» PROBLEM
Can you reproduce, word for word, the part of the forum thread about Windows Vista update errors that runs from "Mine does not" up to and including "(Nov 15, 2006)"?

» PASSAGE TO READ
[START]

# vista update won't update



## toddhebert (Apr 3, 2006)

I recieved my new dell inspirion 1520 today and went to install msn live messenger, it came up wiht an error, so when I checked this out it indicated I needed to do a vista update check which using the simple do a vista update button under the start button. I went to do the update and when it went to check the website for the update it came back wiht an error code of 8000FFFF, I also tried going directly to the webiste rather than through the start button and the same thing occurs. I feel my messenger issues are related to my not being able ot update. I can find no listing of an error code 8000FFFF anywhere and most of the live update support sites only list issues when the update is actually connecting to the website for updates. I am using McAfee Security Centre and thought maybe my firewall was stopping it but I do not think that is the case. Any help anyone can provide would be very much appreciated.


----------



## cullism (Mar 13, 2005)

I have the same problem so maybe the same solution will apply.

Windows advises me that there are new updates available. I click the box and Windows Updates looks for updates. After five minutes or so I am notified that "Windows Could Not Search For New Updates". The code is 80070002. I have clicked the help link and followed the instructions which are supposed to solve this problem but it won't go away.

I have Zone Alarm firewall, do I need to set an exception to allow Windows Update to work? If so, what should I enter as the exception?

Further to a previous post, System Restore still does'nt work though I was able to activate Lenovo Care's restore function success fully (that's when Windows Update stopped working).

Help!


----------



## toddhebert (Apr 3, 2006)

Mine does not even appear to make it to the website, the vista update window comes up and that is where the error is shown. I do not believe I have made it to the update site to even tell me if there are updates. I am considering a full system restore and try again. I have installed only office 2007 and mailwasher pro and moved some of my work related files over but other then that no other installs, my worry is if I do that and it still doesn;t update.


----------



## DellCA (Nov 15, 2006)

This is John at Dell headquarters.

I looked around for a solution to the problem, and found this MS KB article:

http://support.microsoft.com/?kbid=910336

Has anyone given this a shot?

John
Dell Customer Advocate


----------



## myspurs (Sep 5, 2007)

I keep getting vista updated I.E. KB938194
I download it
I restart my computer & it wont install expt to say you have new updates
this has been going on for a week now

any suggestions?


----------

[END]

» STORED DATA
[START]

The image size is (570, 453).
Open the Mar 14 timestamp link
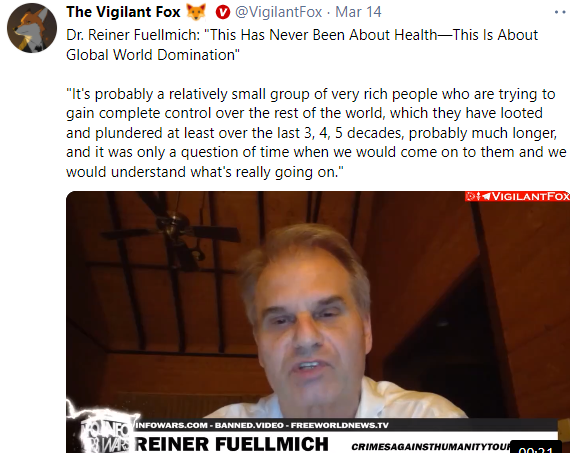(358, 12)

[END]

» WRITTEN SOLUTION
Mine does not even appear to make it to the website, the vista update window comes up and that is where the error is shown. I do not believe I have made it to the update site to even tell me if there are updates. I am considering a full system restore and try again. I have installed only office 2007 and mailwasher pro and moved some of my work related files over but other then that no other installs, my worry is if I do that and it still doesn;t update.


----------



## DellCA (Nov 15, 2006)